This is not the way Ann McLean wanted to finish 20 years of teaching at Sidney’s Parkland Secondary.

She had hoped the days leading to her retirement would be a time of joy. Instead, Friday found her walking the picket line, pondering the decline of the school system that so impressed her when she emigrated from her native England a quarter-century ago.

“I’m very worried about the public education system,” she says. “It feels like it has all been taken away gradually.”

McLean became a teacher in England in the mid-1980s, but didn’t get a passion for the profession until an exchange brought her to Prince George a few years later.

B.C. was a revelation. Education was more valued here than in the U.K., the teachers more respected, better paid and given more resources. McLean caught on with the Prince George system, then moved to Parkland as a French teacher in 1994. She has been there ever since, enjoying its collegial family atmosphere.

“I love teaching,” she says. “I love my kids.”

That’s what makes the erosion hard to take. The school system has become like a house where repairs never get done, she says. “Things have been let go, let go, let go.…”

Economic pressures mean big classes; math and science teachers find themselves staring at more than 30 students — though numbers dwindle as kids, not getting the help they need to keep up, drift away.

Districts can’t afford to offer classes with low enrolment, so a small school like Parkland — just 640 students — has to limit its course selection. Next fall, the school will have a rare French 11/12 split class. The comparative civilization course that McLean used to teach will be cut. So will Geography 12.

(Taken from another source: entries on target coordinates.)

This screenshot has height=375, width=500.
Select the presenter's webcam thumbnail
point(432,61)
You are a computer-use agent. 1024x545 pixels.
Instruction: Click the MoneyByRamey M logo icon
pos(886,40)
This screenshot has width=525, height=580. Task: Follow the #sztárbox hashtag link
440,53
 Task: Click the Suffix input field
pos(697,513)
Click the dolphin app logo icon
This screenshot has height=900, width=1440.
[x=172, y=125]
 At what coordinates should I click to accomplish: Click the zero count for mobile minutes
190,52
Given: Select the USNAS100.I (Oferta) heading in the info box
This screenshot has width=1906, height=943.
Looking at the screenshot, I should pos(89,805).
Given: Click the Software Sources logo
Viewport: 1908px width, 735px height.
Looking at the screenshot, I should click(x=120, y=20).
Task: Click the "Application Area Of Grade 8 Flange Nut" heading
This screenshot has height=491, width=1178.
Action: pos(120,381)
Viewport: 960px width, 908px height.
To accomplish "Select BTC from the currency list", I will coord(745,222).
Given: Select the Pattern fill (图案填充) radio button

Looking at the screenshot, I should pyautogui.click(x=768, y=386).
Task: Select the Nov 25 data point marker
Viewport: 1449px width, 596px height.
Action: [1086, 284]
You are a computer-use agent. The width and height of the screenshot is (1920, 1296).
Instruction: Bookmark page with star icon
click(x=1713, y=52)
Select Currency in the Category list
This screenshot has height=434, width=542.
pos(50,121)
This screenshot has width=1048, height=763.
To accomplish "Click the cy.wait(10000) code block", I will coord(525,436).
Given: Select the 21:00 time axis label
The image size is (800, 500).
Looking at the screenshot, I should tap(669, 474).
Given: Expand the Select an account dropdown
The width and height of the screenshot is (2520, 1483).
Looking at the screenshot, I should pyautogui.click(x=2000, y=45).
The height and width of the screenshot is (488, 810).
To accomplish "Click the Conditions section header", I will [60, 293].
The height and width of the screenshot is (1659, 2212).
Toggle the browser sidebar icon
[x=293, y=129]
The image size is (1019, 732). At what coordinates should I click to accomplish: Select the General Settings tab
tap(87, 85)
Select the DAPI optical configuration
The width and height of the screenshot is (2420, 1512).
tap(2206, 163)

The peripheral supports have disappeared. Resources from the Ministry of Children and Family Development have dwindled. The RCMP liaison officer’s role is being rejigged. A teacher who helps students with behavioural or learning difficulties has a caseload that works out to 20 minutes per kid per week.

The little things add up. Clerical help with typing and photocopying has vanished. Open-source software might save money, but it’s slow (the Internet froze during a critical moment as one of McLean’s students gave a presentation this week). A science teacher has begun turning to outside sources for grants to buy the materials necessary to conduct classroom experiments.

“It’s always ‘work smarter, do more with less,’ ” McLean says.

She’s no longer sure what to say to ex-students who ask about becoming teachers. “I love my job, but honestly, can I say to them that it’s a great career? I don’t know.”

The truth is, B.C. has far more teachers than teaching positions. The province’s post-secondary institutions keep churning out 1,800 education grads a year to fill an average of just 900 vacancies. In fact, 3,000 teaching certificates were issued in B.C. last year; that’s a combination of new teachers and those flowing in from elsewhere.

B.C. teaching credentials are valued elsewhere. Ben Glickman, the CEO of Vancouver’s Footprints Recruiting, spent Wednesday trolling the picket line for teachers — particularly those of science, IT, or math — willing to move to private schools in China. “In some cases, the pay is comparable or better,” he says. “These aren’t just backpacker jobs anymore.”

Still, Glickman says he gets more interest from laid-off U.S. teachers than from educators here. Glut or not, few want to leave B.C. That doesn’t help the union’s bargaining position.

McLean is leaving, though, moving to France on July 1. She hates retiring under these circumstances. She usually cooks a French dinner in her home for her graduating Grade 12s, but the strike scuttled those plans. “The kids haven’t asked for this. I don’t feel they should be suffering for political reasons.”

But someone has to fight the decline, she says. “The teachers don’t believe that the government believes in public education.”

The strike will eventually end, one way or another, but will the constant cuts?

That’s the real question for Ann McLean as she leaves the career, kids, school and country she has grown to love.